[intro]Dealer Who Moved from New York City to Buffalo Seeking Better Life[/intro]
The Buffalo News writes an obituary for a native son who returned to the city nearly 20 years ago after making his name as successful New York City art dealer:
David K. Anderson, the high echelon New York City art dealer who culminated his career by returning home to Buffalo and turning a former school building into a world-class art gallery, died Saturday in Millard Fillmore Suburban Hospital, Amherst. He was 74. […]
Mr. Anderson founded the Anderson Gallery in 1991 in University Heights […] After filling the new space with 7,000 paintings, prints and sculptures shipped from the Upper East Side of Manhattan, Mr. Anderson acknowledged he was gambling that the art market would beat a path to his door. It was a bet he ultimately lost.
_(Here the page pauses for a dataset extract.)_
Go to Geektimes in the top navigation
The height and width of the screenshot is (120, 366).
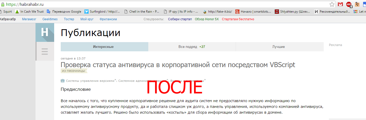50,19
But he clearly was happy to be home. In an interview before the 1991 opening, he called the quality of life here “incomparably better.” […]After the gallery faltered in 1999, Mr. Anderson initiated the donation of the $3 million building to the University at Buffalo, along with a substantial part of the multimillion-dollar collection and a $2 million charitable trust to help with gallery maintenance and exhibitions.
Mr. Anderson said the transfer was “part of a long-range plan to assure continuance of the gallery as a healthy and exhibiting gallery of contemporary art in Buffalo.” Calling the Anderson collection “world class,” Buffalo News Art Critic Richard Huntington said its continuation under UB was “the best possible news for Buffalo and the region.”